*** Opening Provided material ***

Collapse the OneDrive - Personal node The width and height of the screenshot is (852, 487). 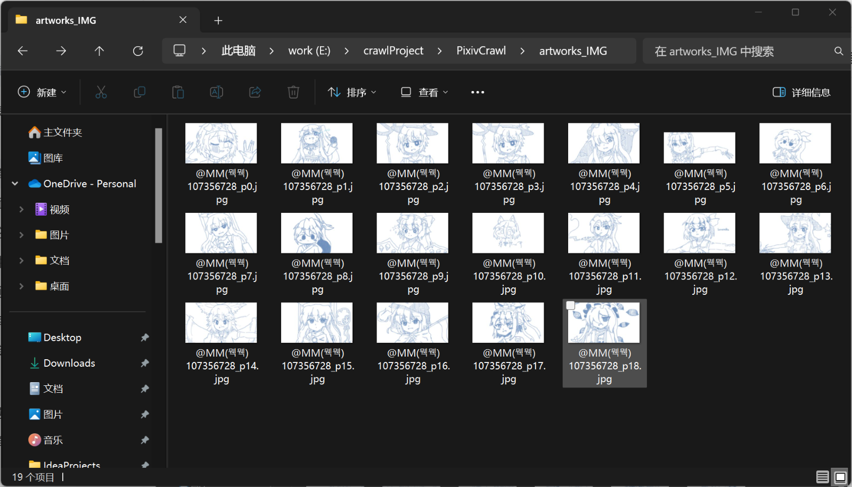click(15, 184)
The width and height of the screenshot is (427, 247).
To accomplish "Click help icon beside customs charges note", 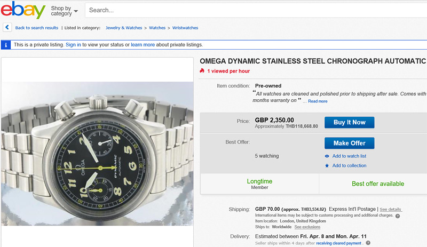I will pyautogui.click(x=398, y=216).
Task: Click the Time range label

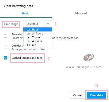Action: (x=11, y=24)
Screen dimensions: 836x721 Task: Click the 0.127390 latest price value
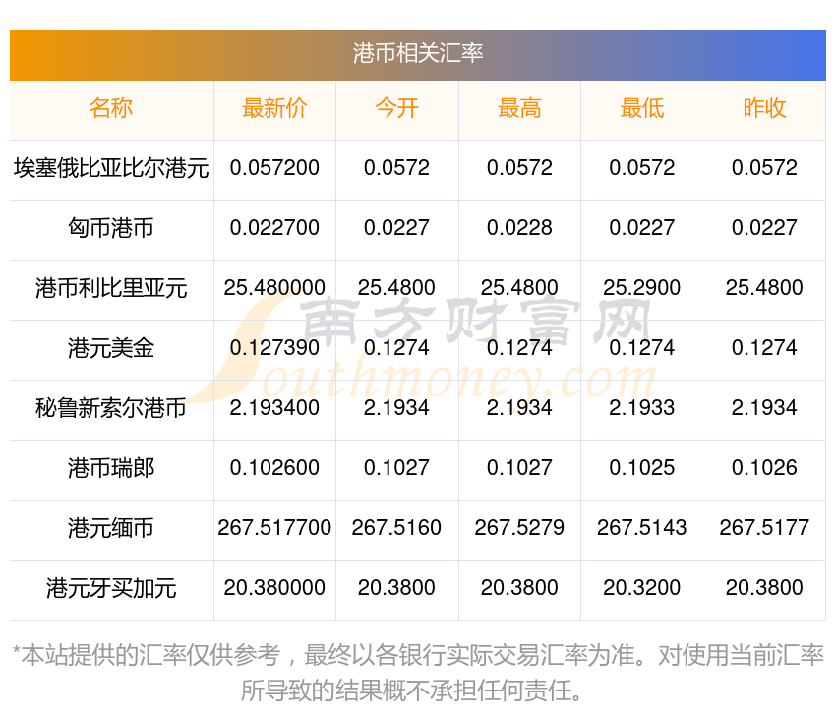[x=274, y=348]
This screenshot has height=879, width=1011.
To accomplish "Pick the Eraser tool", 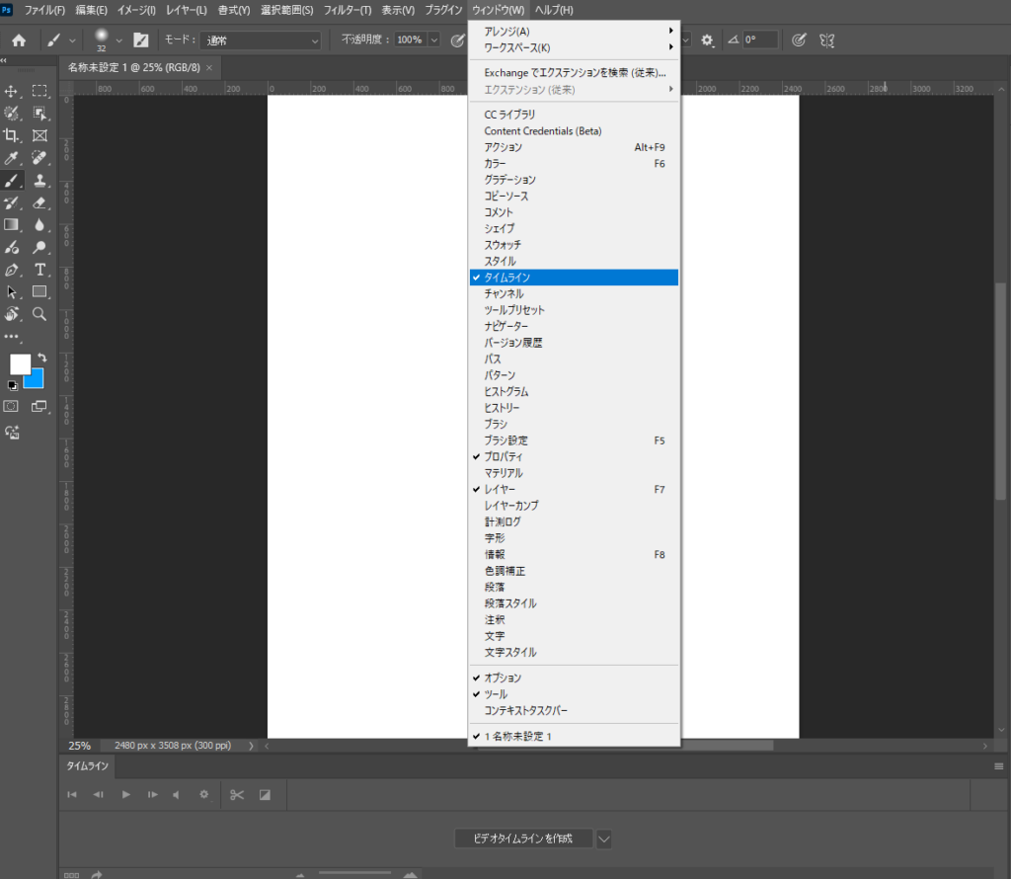I will [40, 202].
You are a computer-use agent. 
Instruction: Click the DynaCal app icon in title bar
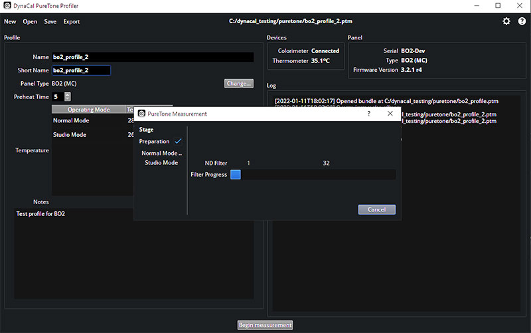(x=7, y=5)
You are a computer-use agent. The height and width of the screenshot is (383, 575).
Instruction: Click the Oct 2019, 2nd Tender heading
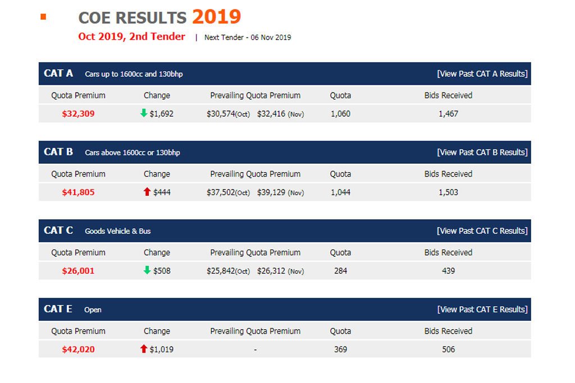coord(131,36)
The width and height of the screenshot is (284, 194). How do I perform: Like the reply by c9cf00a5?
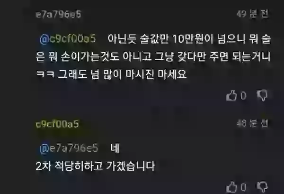coord(231,187)
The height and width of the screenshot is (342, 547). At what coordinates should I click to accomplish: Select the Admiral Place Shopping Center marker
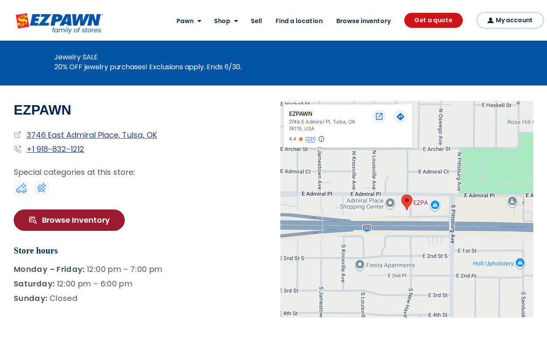(x=390, y=203)
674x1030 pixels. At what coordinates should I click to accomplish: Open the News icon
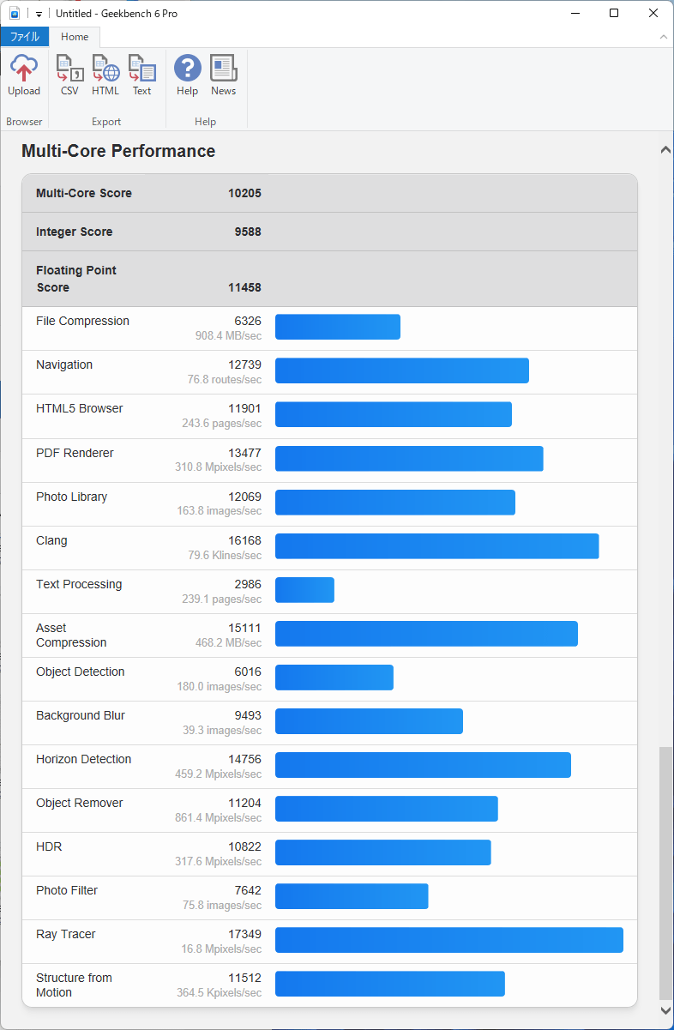click(223, 69)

*** Closing Provided material ***

▸ Activity: Exactly as written, give again every line from the one containing "You are a computer-use agent. The" through the last line of the material, both included, with the pictures left out.

▸ Answer for this exercise:
You are a computer-use agent. The height and width of the screenshot is (383, 575).
Instruction: Click the Oct 2019, 2nd Tender heading
coord(131,36)
The width and height of the screenshot is (284, 194). How do I perform: Like the reply by c9cf00a5?
coord(231,187)
The height and width of the screenshot is (342, 547). At what coordinates should I click to accomplish: Select the Admiral Place Shopping Center marker
(x=390, y=203)
674x1030 pixels. At what coordinates should I click to accomplish: Open the News icon
click(223, 69)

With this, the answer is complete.